Hacker News new | ask | show | jobs
by jgraettinger1 815 days ago
The key ingredient is leveled reads across topics.

A task which is transforming across multiple joined topics, or is materializing multiple topics to an external system, needs to read across those topics in a coordinated order so that _doesn't_ happen.

Minimally by using wall-clock publication time of the events so that "A before B" relationships are preserved, and ideally using transaction metadata captured from the source system(s) so that transaction boundaries propagate through the data flow.

Essentially, you have to do a streaming data shuffle where you're holding back some records to let other records catch up. We've implemented this in our own platform [1] (I'm co-founder).

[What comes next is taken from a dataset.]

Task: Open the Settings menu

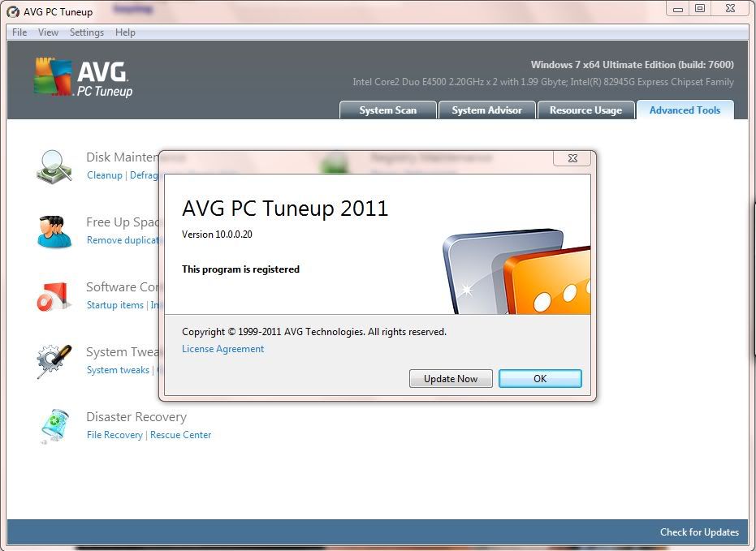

You can also attenuate this further by deliberately holding back data from certain streams. This is handy when stream processing because you sometimes want to react when an event _doesn't_ happen. [2] We have an example that generates events when a bike-share bike hasn't moved from it's last parked station in 48 hours, for example, indicating it's probably broke [3]. It's accomplished by statefully joining a stream of rides, with that same stream but delayed 48 hours.

[1] https://www.estuary.dev [2] https://docs.estuary.dev/concepts/derivations/#read-delay [3] https://github.com/estuary/flow/blob/master/examples/citi-bi...